В ответ Брю, кажется, впервые за весь вечер расслабленным голосом продиктовал адрес банка.
— Ваш телефон?
Брю дал свой номер.
— Секундочку, пожалуйста! — пропела Ники, давая понять, что ей надо взглянуть на монитор компьютера, а на самом деле прикрыла трубку ладонью в ожидании инструкций от Бахмана. Еще секунду он помедлил, а затем поднялся со стула, снял с дверного крючка морскую фуражку и нахлобучил на голову. Затем рабочая тужурка — влез в один рукав, в другой. Встряхнул, чтобы лучше сидела.
— Передай ему, что я уже еду, — сказал он.
Ники убрала ладонь, закрывавшую трубку.
— Через десять минут, — сказала она и положила трубку на рычаг.
Бахман с порога еще раз глянул на экраны.
— Одно слово «вперед», — обратился он к Ники и Максимилиану вместе. — Если они дадут зеленый свет, это все, что вы должны мне сказать. Вперед.
— А если нет?
— Что нет?
— Если не дадут зеленый свет?
— Значит, ничего и не скажете, правильно?
#
Один вид комнаты кассиров, напичканной хай-тековскими игрушками, вызывал у Брю отвращение, и не только по причине собственной технической отсталости. Разве забудешь один из самых грустных моментов своей жизни: он стоит в саду их венского дома перед костром, рядом с ним его первая жена Сью и дочь Джорджи, и смотрит, как столь же прославленная, сколь и уже ненужная банковская картотека превращается в клубы дыма. Еще одно проигранное сражение. Еще одна важная страница прошлого уничтожена. Отныне мы будем как все.
Между прочим, Абдулла пахнет детской присыпкой, подумал он, когда тот настойчиво потыкал пальцем в набор цифр на листке. У него дома Брю ничего такого не заметил. Возможно, доктор немного переборщил по торжественному случаю. Интересно, унюхала ли это Аннабель. Когда все закончится, надо будет ее спросить.

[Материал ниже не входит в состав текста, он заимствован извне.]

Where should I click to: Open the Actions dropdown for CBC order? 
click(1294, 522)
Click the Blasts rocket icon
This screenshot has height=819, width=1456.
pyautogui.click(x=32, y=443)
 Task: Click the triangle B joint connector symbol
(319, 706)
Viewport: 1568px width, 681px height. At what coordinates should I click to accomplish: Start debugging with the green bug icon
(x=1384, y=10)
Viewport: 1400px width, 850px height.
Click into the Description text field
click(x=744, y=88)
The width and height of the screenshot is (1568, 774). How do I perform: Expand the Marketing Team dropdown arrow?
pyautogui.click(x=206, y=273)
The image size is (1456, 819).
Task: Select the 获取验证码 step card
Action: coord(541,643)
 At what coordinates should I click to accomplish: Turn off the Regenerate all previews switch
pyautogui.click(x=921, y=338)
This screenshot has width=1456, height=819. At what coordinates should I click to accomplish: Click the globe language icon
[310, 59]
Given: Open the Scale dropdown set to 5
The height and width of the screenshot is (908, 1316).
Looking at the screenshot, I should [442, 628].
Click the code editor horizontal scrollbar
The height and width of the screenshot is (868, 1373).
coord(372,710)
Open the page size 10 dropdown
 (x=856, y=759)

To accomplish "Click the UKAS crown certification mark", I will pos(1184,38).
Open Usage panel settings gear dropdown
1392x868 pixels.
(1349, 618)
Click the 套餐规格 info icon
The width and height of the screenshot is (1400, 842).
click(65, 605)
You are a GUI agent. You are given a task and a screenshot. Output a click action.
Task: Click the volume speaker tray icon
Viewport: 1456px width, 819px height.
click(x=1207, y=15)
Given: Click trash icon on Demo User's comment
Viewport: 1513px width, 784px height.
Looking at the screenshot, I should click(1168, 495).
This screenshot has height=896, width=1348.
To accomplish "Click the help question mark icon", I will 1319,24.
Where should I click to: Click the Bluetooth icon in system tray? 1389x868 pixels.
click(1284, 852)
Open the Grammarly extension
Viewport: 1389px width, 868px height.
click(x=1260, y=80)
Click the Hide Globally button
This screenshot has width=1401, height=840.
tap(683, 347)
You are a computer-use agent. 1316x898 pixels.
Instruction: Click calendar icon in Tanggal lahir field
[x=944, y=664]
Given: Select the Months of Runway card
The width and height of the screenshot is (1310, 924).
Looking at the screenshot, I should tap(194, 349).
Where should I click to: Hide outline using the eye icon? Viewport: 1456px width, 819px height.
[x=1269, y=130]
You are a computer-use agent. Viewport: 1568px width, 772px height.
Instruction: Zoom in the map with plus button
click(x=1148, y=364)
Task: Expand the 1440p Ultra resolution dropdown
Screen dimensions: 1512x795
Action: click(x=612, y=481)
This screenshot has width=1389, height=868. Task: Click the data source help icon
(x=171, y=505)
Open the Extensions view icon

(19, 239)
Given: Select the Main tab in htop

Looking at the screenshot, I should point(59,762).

Белая рубашка и тюбетейка Абдуллы буквально сияли под флуоресцентными лампами. Доктор навалился на Брю плечом и услужливо показывал указательным пальцем то на расчетный счет, то на сумму, которая должна быть переведена.
Вообще говоря, Абдулла явно переборщил, вторгаясь в личное пространство Брю, особенно с учетом жары в комнате. Но у арабов, где-то прочел Брю, это в порядке вещей: два здоровых бугая могут запросто идти по улице или сидеть в кафе, держась за руки. И все-таки было бы неплохо, если бы Абдулла немного отстранился и не отвлекал его.
Исмаил. Почему он вдруг вспомнил про Исмаила? Может, потому, что он всегда хотел, чтобы у Джорджи был братишка. Славный паренек. Будь я в его возрасте таким красавцем, уж я бы пустил пыль в глаза. Хотя, возможно, я выглядел не хуже, просто не умел пускать пыль в глаза. Ничего не попишешь. А Фатима уезжает в… Бейллиол?.. В Лондонскую школу экономики, вот куда. Джорджи никогда не поднималась до таких высот. Яркая, как акварель, она любого просекает на раз, от ее внимания ничто не ускользает, но ее ум чужд системного образования. Во многих отношениях она родилась образованной. А вот формальная учеба… нет, это не для Джорджи.
Опять этот запах детской присыпки. Абдулла привалился к нему всем телом. Того и гляди усядется на колени. Плюс маленькие дети — сколько их там было? Трое? Четверо? И еще одна в саду? Так размножаться — это что-то невероятное. Размножаться, не задумываясь. Просто совокупляться, и все, исполняя волю Всевышнего.